The concept of testing materials and assemblies in buildings has been around since the late 1800s, when John R. Freeman initiated Factory Mutual Laboratories (now known as FM Approvals) to test fire protection systems. Since then, the use of FM-approved building components and assemblies has become recognized as an accepted safety standard for insurance companies, building inspectors, design professionals, and building owners. In the case of roofing systems, FM is particularly well known for determining how roofing performs not only for fire, but also for high wind. In fact, it is unique among other testing laboratories in the way that it performs wind uplift testing – it uses full-scale roof sections measuring 12 feet by 24 feet to obtain an accurate view of expected real-world performance. Further, it tests not only individual products, but full assemblies. In the case of metal roofing, for example, that would include the metal roofing panels, the fasteners (e.g., screws), EPDM washers, seam sealant, and any insulation, all as attached to a specific roof deck or structure.

Is it Approved by FM?

To find out if a roofing product or assembly has been approved by FM based on its independent testing, the best place to look is on the FM roof navigation website, known as RoofNav. Registration is free and offers access to FM’s fully searchable, comprehensive database.

How to Use FM RoofNav

Here is a quick overview on using the website:

  • My Projects Tab: The opening page is on the “My Projects” tab, which welcomes the user to RoofNav and lets a registered user save and return to specific data searches.
  • Product Search Tab: The second tab at the top of the web page is labeled “Product Search,” and allows a user to enter information under search criteria based on a manufacturing company and/or a trade name, as well as selectable roofing categories (such as “cover”) and subcategories (such as “composite panel cover”). Clicking on the “search result” sub-tab will show all of the corresponding products tested, and their approved uses. If a specific manufacturer, such as MBCI, is entered in the search criteria, the results will show only for that manufacturer. Clicking on a particular result will open detailed specifications and information for that product.
  • System Search Tab: If a particular system is being sought, such as a fastening system or vapor retarder system, the “search criteria” portion under this tab can help narrow things down by name, type, and products.
  • Assembly Search Tab: Since the real performance of a roof is based not on a single product or system, but an entire assembly, it is possible to search either by “classifications,” using basic criteria, or by “specifications,” which allow a detailed roof assembly to be created. Either method will produce a list of “search results” that can be clicked on to get more details. This is likely the most useful tab when looking to determine if a total roof assembly will meet the wind uplift rating needed for a particular project, but it does require that the proper details are input.

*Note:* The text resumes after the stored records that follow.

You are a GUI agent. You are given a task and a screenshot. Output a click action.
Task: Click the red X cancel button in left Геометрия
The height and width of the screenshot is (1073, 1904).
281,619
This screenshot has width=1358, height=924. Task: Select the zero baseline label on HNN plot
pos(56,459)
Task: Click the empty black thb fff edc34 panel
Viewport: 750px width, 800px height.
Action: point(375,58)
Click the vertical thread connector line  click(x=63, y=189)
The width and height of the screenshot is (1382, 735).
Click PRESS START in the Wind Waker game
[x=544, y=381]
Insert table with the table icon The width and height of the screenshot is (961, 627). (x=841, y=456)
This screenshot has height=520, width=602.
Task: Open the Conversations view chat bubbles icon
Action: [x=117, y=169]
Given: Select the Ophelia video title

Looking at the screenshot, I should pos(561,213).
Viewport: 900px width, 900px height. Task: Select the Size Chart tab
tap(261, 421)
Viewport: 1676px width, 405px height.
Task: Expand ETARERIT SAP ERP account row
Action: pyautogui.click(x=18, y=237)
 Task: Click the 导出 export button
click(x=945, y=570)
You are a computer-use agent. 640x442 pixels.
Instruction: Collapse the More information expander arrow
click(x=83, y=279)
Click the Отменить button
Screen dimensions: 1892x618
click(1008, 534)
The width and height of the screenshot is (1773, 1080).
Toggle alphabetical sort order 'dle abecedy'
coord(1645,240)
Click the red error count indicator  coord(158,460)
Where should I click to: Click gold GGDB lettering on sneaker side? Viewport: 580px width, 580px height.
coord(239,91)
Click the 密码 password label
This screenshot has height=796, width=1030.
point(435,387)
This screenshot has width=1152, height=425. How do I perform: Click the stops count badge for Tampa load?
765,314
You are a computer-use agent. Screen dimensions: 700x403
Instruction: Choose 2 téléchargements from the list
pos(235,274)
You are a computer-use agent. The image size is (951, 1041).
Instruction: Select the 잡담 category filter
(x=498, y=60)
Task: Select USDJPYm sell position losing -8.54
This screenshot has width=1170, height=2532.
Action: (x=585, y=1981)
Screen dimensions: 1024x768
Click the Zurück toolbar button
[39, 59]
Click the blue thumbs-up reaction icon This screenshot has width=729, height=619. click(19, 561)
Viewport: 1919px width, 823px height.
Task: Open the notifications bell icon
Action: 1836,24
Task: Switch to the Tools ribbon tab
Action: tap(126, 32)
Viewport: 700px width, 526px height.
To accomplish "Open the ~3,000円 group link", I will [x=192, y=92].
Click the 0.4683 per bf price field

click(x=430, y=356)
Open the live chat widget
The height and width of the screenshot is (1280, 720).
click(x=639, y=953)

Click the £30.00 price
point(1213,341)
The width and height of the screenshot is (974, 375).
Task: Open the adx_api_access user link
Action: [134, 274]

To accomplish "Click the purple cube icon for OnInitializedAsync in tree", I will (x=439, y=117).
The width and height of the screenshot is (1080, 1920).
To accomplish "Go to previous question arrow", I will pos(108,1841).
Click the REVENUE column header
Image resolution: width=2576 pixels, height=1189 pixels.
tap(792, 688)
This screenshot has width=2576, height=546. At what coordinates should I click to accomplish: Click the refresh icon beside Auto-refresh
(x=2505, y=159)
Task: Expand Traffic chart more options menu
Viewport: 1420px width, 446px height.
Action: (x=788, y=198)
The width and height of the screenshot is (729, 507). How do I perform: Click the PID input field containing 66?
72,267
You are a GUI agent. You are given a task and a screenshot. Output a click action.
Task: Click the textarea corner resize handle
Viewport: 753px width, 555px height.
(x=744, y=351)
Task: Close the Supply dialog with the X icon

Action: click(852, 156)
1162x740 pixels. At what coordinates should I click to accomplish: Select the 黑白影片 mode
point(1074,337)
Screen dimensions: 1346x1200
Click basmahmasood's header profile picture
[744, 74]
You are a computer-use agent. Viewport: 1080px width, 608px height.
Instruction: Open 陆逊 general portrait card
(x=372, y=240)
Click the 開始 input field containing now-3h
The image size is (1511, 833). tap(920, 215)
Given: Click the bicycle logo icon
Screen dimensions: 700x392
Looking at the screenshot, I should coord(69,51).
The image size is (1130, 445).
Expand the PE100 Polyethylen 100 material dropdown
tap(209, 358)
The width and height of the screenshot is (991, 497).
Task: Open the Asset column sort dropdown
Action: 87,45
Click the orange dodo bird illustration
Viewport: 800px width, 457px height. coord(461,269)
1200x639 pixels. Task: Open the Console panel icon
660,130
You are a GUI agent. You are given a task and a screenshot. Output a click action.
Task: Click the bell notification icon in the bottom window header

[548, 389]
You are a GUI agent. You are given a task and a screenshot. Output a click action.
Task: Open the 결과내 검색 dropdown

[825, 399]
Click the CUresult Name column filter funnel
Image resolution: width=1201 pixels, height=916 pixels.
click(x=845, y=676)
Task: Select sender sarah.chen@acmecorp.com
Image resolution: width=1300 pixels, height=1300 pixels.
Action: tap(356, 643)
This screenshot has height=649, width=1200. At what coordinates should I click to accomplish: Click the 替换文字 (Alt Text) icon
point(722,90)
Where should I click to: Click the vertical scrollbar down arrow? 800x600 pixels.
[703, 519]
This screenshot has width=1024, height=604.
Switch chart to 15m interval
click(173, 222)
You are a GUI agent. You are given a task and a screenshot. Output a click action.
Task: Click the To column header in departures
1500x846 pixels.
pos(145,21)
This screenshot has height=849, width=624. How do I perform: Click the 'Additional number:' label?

The website also contains a number of very helpful ways to assist a user. A tab for a “ratings calculator” allows flexibility in the amount of information entered; a tab for “reference materials” provides drop-down assistance with tools such as a “quick-start guide.” Links for “help,” “support,” and “training” appear at the top of the page, along with a quick-search portal where a known FM assembly number can be entered and found directly.

The RoofNav tool is a great resource for anyone who wants to find out test-result information about any one or a series of roofing products, systems, or assemblies, and can be a go-to resource for contractors, designers, and specifiers of roofing systems of all types.